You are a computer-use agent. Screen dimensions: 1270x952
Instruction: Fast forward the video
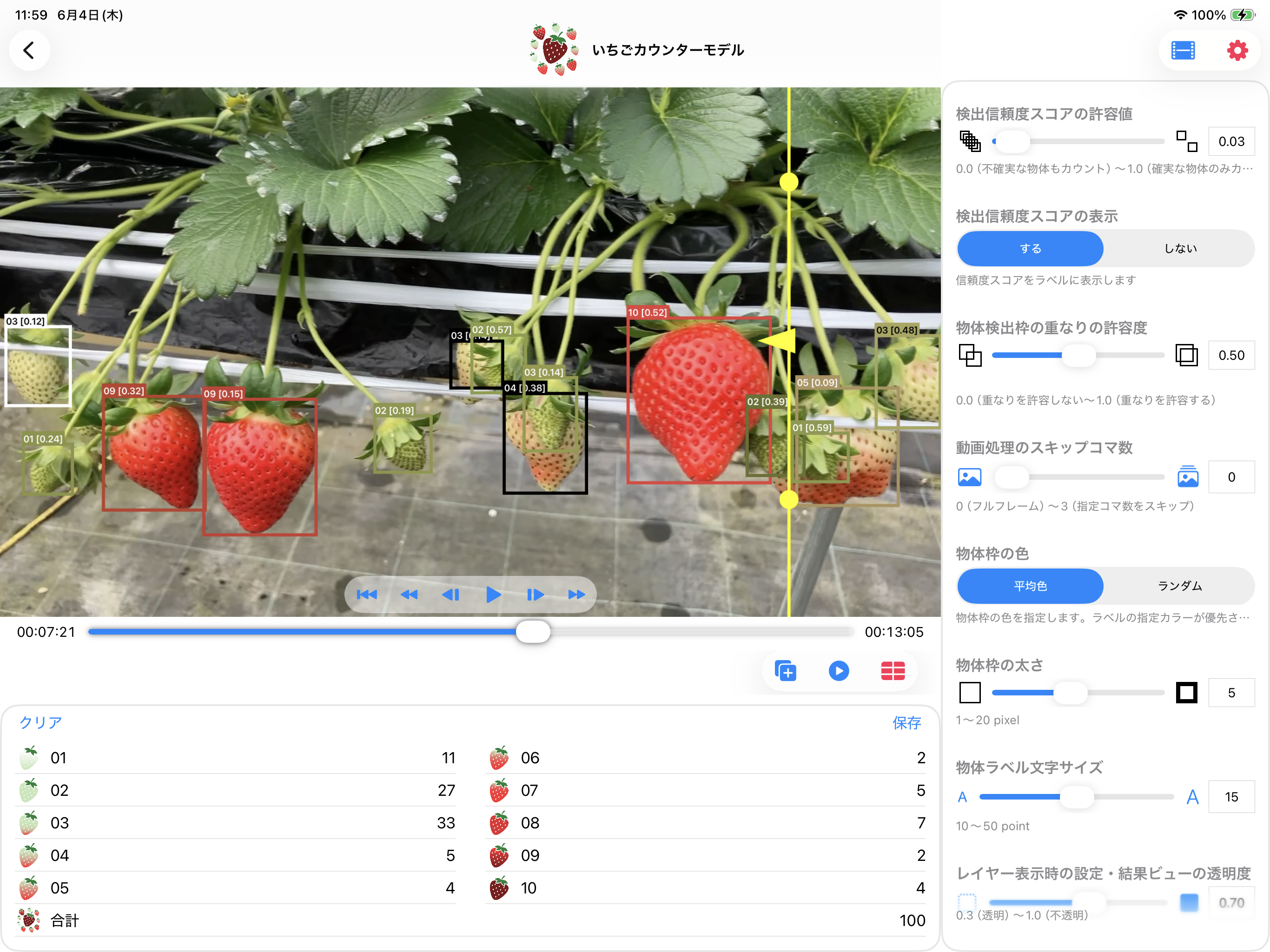tap(576, 595)
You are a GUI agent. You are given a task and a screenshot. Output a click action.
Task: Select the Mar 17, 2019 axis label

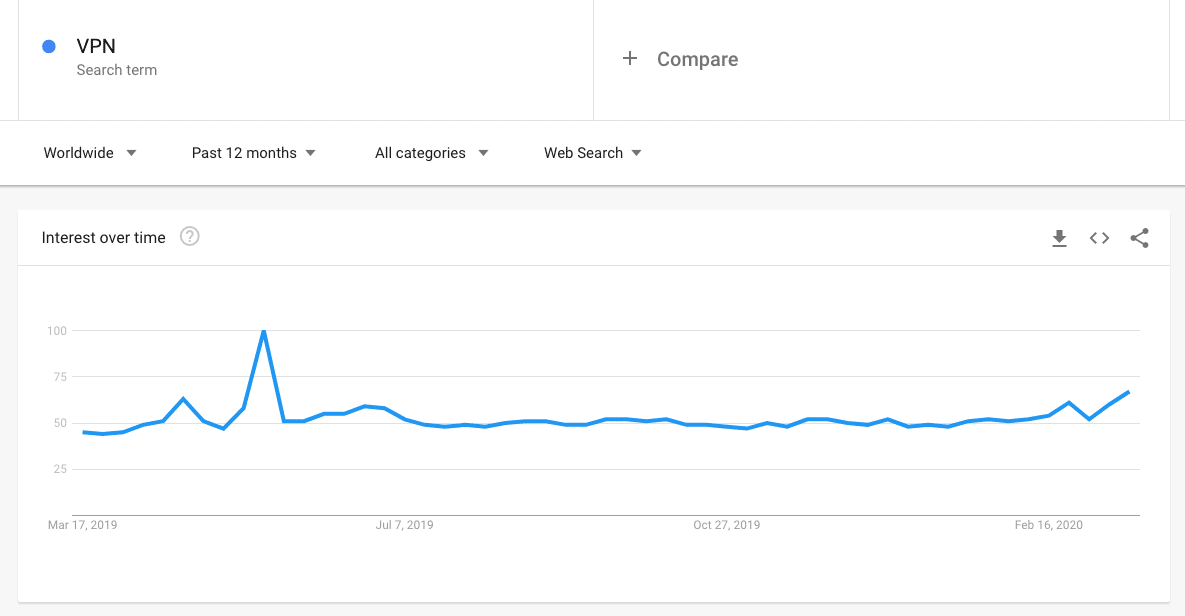click(82, 525)
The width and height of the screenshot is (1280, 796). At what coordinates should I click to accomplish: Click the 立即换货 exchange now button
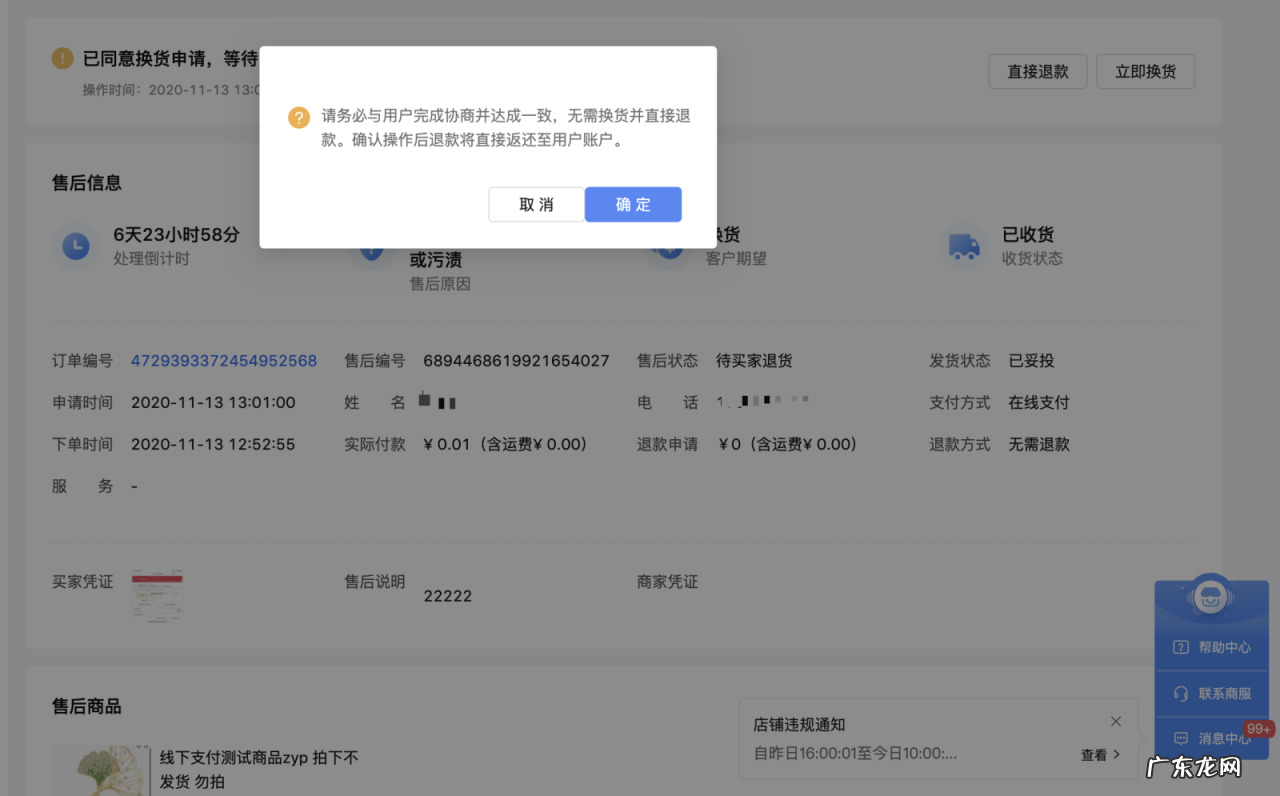1145,71
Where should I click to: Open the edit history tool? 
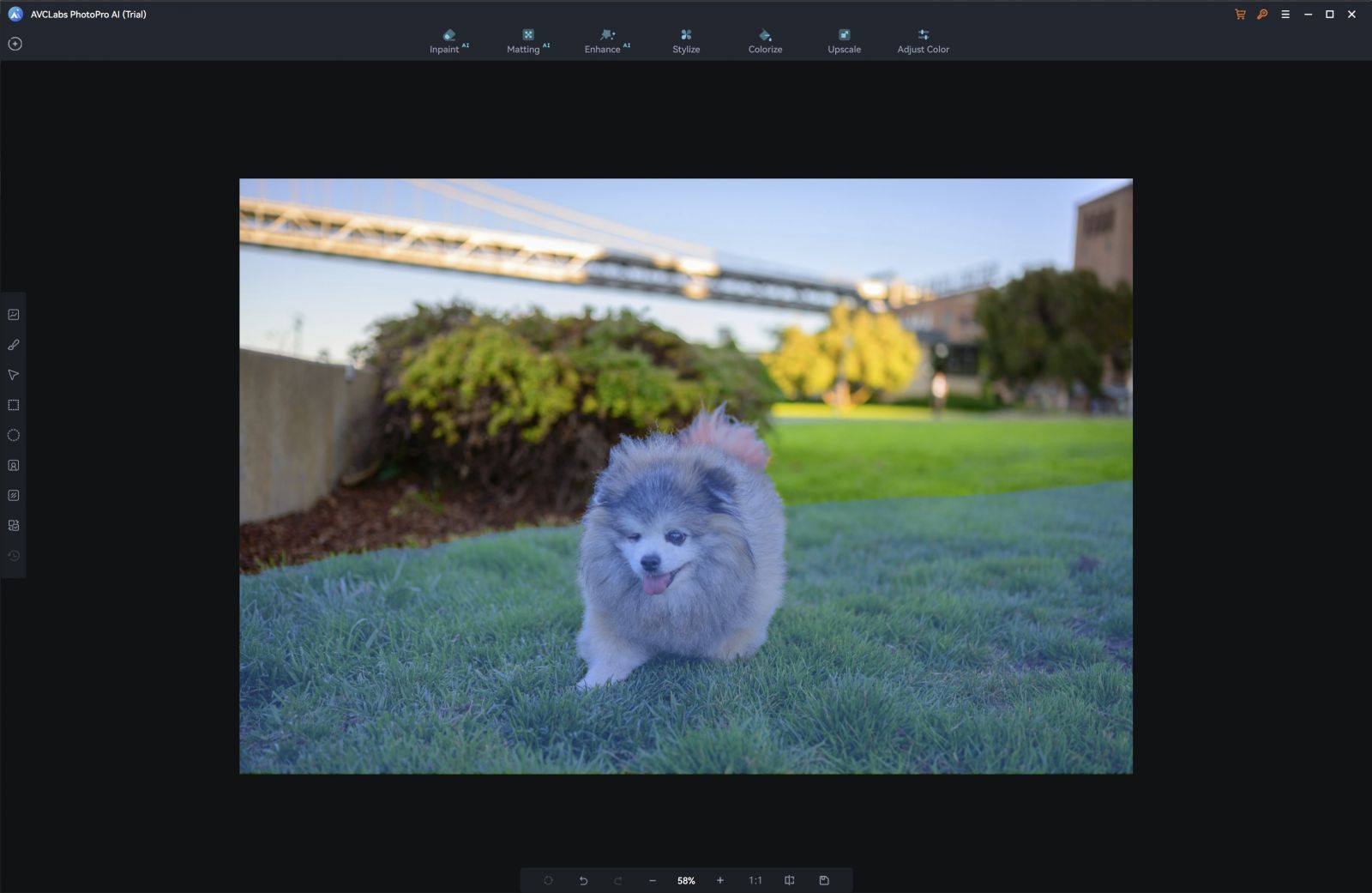click(14, 555)
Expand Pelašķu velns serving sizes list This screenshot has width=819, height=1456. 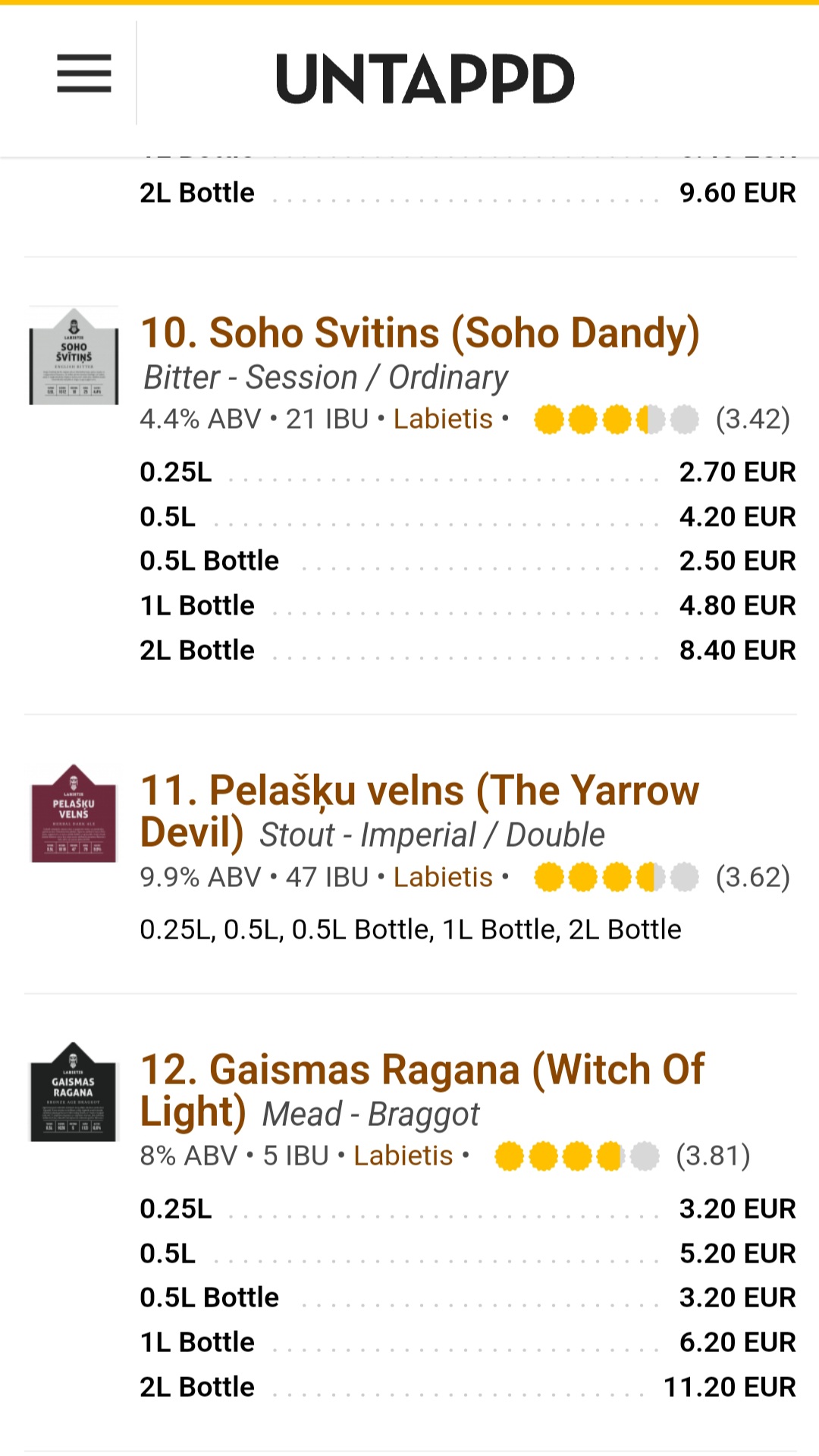coord(410,929)
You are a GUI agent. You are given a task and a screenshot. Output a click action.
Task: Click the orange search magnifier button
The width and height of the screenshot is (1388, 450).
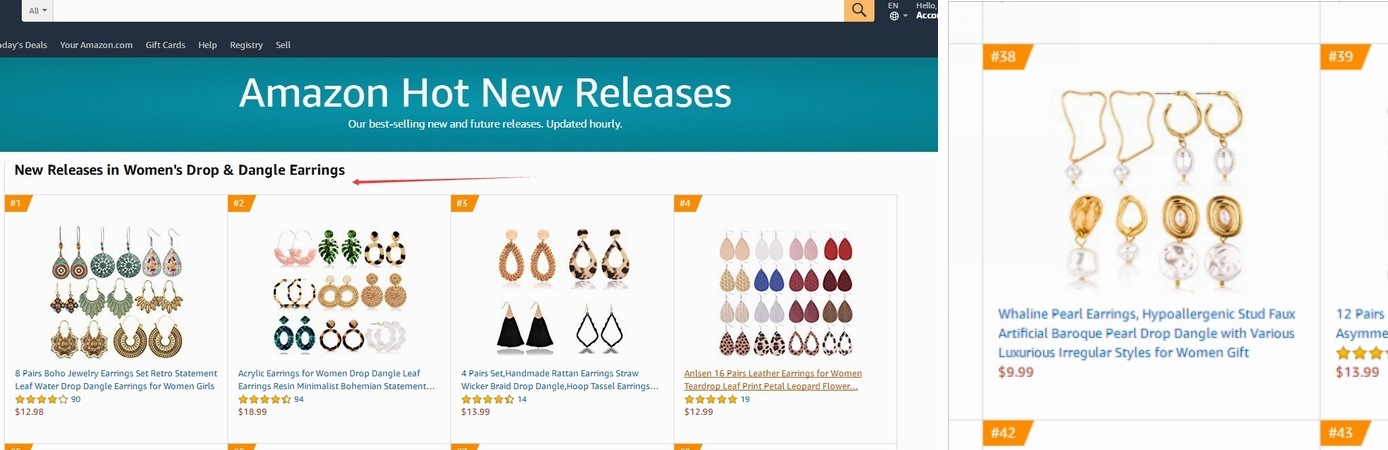(x=859, y=10)
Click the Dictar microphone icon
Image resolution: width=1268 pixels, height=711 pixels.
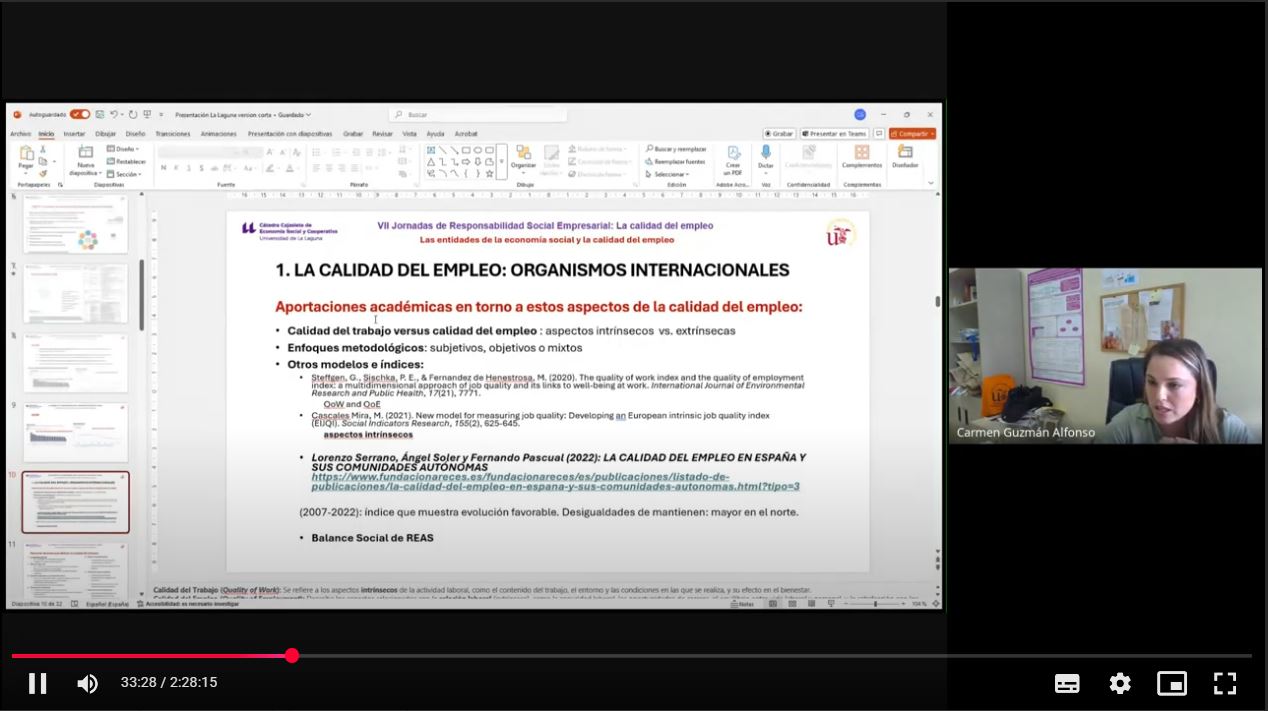pyautogui.click(x=765, y=154)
────────────────────
In the records, rewrite the lines starting at the one containing "The width and height of the screenshot is (1280, 796)." and ending at the one containing "click(14, 555)", with "edit history" changed to "version history" and nothing else altered. Leave the pictures out of your answer.

■ **Final result**:
The width and height of the screenshot is (1280, 796). At what coordinates should I click to accomplish: Click the 立即换货 exchange now button
1145,71
Where should I click to: Open the version history tool? 
click(14, 555)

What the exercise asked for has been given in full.